The Fundred Dollar Bill Project is raising nationwide awareness of the environmental threat of lead-poisoning by collecting the funds necessary for a model remediation effort in New Orleans. Students and community members across the country are currently creating Fundred Dollar Bills — original, hand-drawn interpretations of $100 bills.

The Fundred Dollar Bill Project aims to collect three-million, hand-drawn interpretation of the $100 bill.

Completed Fundred artworks are sent to regional Collection Centers that are securely holding the valuable drawings. In Charlotte, McColl Center for Visual Art is an official Collection Center, serving as a repository for Fundred Dollar Bills created in the region.  In 2010, an armored truck, retrofitted to run on waste vegetable oil, began an 18,000-mile cross-country trip to pick up the bills from the Collection Centers. By 2014, the armored truck will deliver the Fundreds to Washington D.C. where a request will be made of Congress for an even exchange of the value of the art currency for actual funds and services to support the implementation of Operation Paydirt, a citywide landscape recovery program targeted for several cities in America. The Fundreds created and deposited at McColl Center for Visual Art will be picked up by this special armored truck as part of the 18,000 mile pick-up event.

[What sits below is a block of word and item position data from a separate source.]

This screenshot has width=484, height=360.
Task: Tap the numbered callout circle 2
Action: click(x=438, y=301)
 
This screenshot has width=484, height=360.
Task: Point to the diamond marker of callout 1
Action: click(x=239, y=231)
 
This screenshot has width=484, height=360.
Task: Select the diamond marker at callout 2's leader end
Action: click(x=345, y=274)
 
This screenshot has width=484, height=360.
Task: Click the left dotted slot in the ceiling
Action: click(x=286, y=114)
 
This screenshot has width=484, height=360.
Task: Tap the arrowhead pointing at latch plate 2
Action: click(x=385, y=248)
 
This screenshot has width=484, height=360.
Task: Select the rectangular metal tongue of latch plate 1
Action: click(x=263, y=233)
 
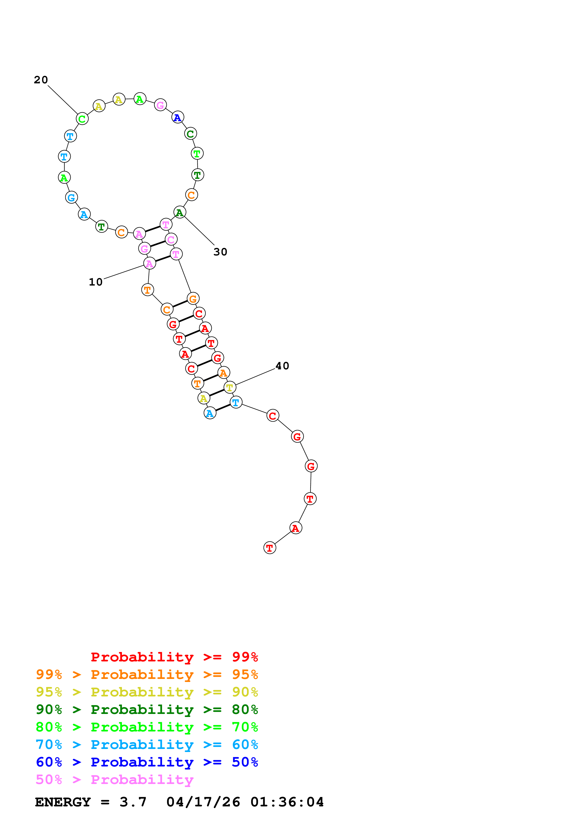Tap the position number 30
(220, 252)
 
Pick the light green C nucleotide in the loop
(82, 119)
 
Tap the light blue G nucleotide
(71, 197)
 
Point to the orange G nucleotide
(193, 299)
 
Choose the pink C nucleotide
(171, 239)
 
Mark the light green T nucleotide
(197, 154)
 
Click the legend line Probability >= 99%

To participate in the Fundred Dollar Bill project, visit the 2nd floor gallery to create your own interpretation of the $100 bill, now through November 3, 2012, during gallery hours.

Learn more about Mel Chin and the Fundred Dollar Bill Project by joining us at an upcoming program: 6 PM, Thursday, October 4 during Artist to Artist; Saturday, October 13 during Community Day; and Saturday, October 27 during Open Studio Saturday. Mel Chin will be in residence at McColl Center for Visual Art from September 17 through December 30.

Mel Chin’s work has been documented in the popular PBS program, Art of the 21st Century, and has received numerous awards and grants from organizations such as the National Endowment for the Arts, Art Matters, Creative Capital, Pollock/Krasner Foundation, Joan Mitchell Foundation, and The Rockefeller Foundation.